- [Excerpted passage]

To French influence of this kind the English opposed forces that were the outcome of their national character and institutions. They were keener traders than the French and had cheaper and better goods, with the exception perhaps of French gunpowder and of French brandy, which the Indians preferred to English rum. Though the English were less alert and less brilliant than the French, the work that they did was more enduring. Their settlements encroached ever more and more upon the forest. They found and tilled the good lands, traded and saved and gradually built up populous communities. The British colonies had twenty times the population of Canada. The tide of their power crept in slowly but it moved with the relentless force that has subsequently made nearly the whole of North America English in speech and modes of thought.
When, in 1744, open war between the two nations came at last in Europe, each prepared to spring at the other in America—and France sprang first. In Nova Scotia, on the narrow strait which separates the mainland from the island of Cape Breton, the British had a weak little fishing settlement called Canseau. Suddenly in May, 1744, when the British at Canseau had heard nothing of war, two armed vessels from Louisbourg with six or seven hundred soldiers and sailors appeared before the poor little place and demanded its surrender. To this the eighty British defenders agreed on the condition that they should be sent to Boston which, as yet, had not heard of the war. Meanwhile they were taken to Louisbourg where they kept their eyes open. But the French continued in their offensive. The one vital place held by the British in Nova Scotia was Annapolis, at that time so neglected that the sandy ramparts had crumbled into the ditch supposed to protect them, and cows from the neighboring fields walked up the slope and looked down into the fort. It was Duvivier, the captor of Canseau, who attacked Annapolis. He had hoped much for help from the Indians and the Acadians, but, though both seemed eager, both failed him in action. Paul Mascarene, who defended Annapolis, was of Huguenot blood, which stimulated him to fight the better against the Catholic French. Boston sent him help, for that little capital was deeply moved, and so Annapolis did not fall, though it was harassed during the whole summer of 1744; and New England, in a fever at the new perils of war, prepared a mighty stroke against the French.

- [Given instruction 1]
In the passage on the Anglo-French rivalry in North America, why did Paul Mascarene fight the better against the French? Answer in one to three sentences.
- [Given instruction 2]
Swap "forest" for "wilderness" in part of the passage on the Anglo-French rivalry in North America: begin at the words that have "To French influence" and stop after "modes of thought.".
The records that come next are separate material, unrelated to the passage.

- [Records]

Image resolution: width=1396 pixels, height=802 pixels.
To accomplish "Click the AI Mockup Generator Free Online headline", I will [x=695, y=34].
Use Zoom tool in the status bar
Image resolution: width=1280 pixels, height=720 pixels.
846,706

- [Exercise response 1]
Mascarene was of Huguenot blood. That heritage stimulated him to fight the better against the Catholic French.

- [Exercise response 2]
To French influence of this kind the English opposed forces that were the outcome of their national character and institutions. They were keener traders than the French and had cheaper and better goods, with the exception perhaps of French gunpowder and of French brandy, which the Indians preferred to English rum. Though the English were less alert and less brilliant than the French, the work that they did was more enduring. Their settlements encroached ever more and more upon the wilderness. They found and tilled the good lands, traded and saved and gradually built up populous communities. The British colonies had twenty times the population of Canada. The tide of their power crept in slowly but it moved with the relentless force that has subsequently made nearly the whole of North America English in speech and modes of thought.